Similarly, we could argue that for real giraffes there are two sexes with different average heights, and that a sexual competition feedback loop may be involved, and some giraffes are juveniles of shorter height, and the giraffes also need to find water (a serious problem for giraffes), and there are lions lurking at the water holes, and so forth. There is literally no limit to the factors that could be considered here, an endless regress of "improvements," all of which tend to obscure rather than illuminate the main point.
Similarly, for the running-speed gedanken experiment, it isn't actually necessary for the gazelle to run faster than the cheetah when you add in the factor of endurance. The gazelle can be slower, so long as he is not caught before the cheetah has to stop to catch his breath. And this is a common trade-off: The gazelles are slower but have greater endurance. This raises the question of the distance between the animals at the start of the chase, which determines how long the chase must continue for a given speed differential.
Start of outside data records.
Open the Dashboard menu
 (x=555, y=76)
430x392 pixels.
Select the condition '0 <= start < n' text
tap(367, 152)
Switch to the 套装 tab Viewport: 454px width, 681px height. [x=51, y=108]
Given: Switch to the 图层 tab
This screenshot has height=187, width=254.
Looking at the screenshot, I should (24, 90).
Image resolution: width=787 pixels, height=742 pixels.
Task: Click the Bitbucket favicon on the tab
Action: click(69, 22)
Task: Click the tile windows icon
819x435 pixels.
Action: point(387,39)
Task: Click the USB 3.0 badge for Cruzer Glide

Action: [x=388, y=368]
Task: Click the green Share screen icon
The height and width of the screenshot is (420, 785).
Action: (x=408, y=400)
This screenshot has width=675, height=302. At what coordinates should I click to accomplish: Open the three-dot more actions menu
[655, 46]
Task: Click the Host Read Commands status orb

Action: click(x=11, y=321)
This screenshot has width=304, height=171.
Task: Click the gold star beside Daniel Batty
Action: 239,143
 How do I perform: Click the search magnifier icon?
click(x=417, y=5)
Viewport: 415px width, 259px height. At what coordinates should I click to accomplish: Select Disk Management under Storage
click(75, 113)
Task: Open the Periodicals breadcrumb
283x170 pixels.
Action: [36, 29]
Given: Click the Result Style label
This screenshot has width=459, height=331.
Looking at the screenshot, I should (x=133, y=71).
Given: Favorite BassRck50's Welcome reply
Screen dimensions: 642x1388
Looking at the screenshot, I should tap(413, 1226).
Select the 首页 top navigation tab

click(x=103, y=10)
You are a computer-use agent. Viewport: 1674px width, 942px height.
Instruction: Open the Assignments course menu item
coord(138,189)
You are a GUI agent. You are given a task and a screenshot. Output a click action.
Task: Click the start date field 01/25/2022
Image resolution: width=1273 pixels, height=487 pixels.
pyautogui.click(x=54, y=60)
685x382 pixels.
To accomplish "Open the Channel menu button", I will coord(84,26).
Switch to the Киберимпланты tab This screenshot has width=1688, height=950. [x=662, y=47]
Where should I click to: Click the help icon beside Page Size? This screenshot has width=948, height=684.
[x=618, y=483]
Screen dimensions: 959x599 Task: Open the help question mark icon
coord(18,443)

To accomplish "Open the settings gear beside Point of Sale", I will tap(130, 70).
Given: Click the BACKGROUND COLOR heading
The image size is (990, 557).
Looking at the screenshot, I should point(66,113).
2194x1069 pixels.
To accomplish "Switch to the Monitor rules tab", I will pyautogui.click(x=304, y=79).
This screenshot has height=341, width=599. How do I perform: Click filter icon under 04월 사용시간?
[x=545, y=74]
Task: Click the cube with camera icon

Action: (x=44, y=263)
And this raises the question of how good the gazelle's sensory apparatus is (can the cheetah get close enough before he is seen or smelled?), and how much cover is available to the cheetah, and so forth, again an endless regression of complications that obscure the fundamental fact that there is almost always an advantage to being a faster-than-average cheetah or gazelle.
In the real world these feedback loops tend to be quite finely tuned, so that gazelles are just fast enough that only the slowest are generally caught, and the acacia trees (as you note) are just a little bit taller than the average giraffe. And this is exactly the point where the selective pressures generated by feedback loops will be greatest, because the slightly faster gazelle or taller giraffe will have access to more foodstuff than the average, and the slightly higher leaf or faster gazelle will have a significantly improved probability of survival.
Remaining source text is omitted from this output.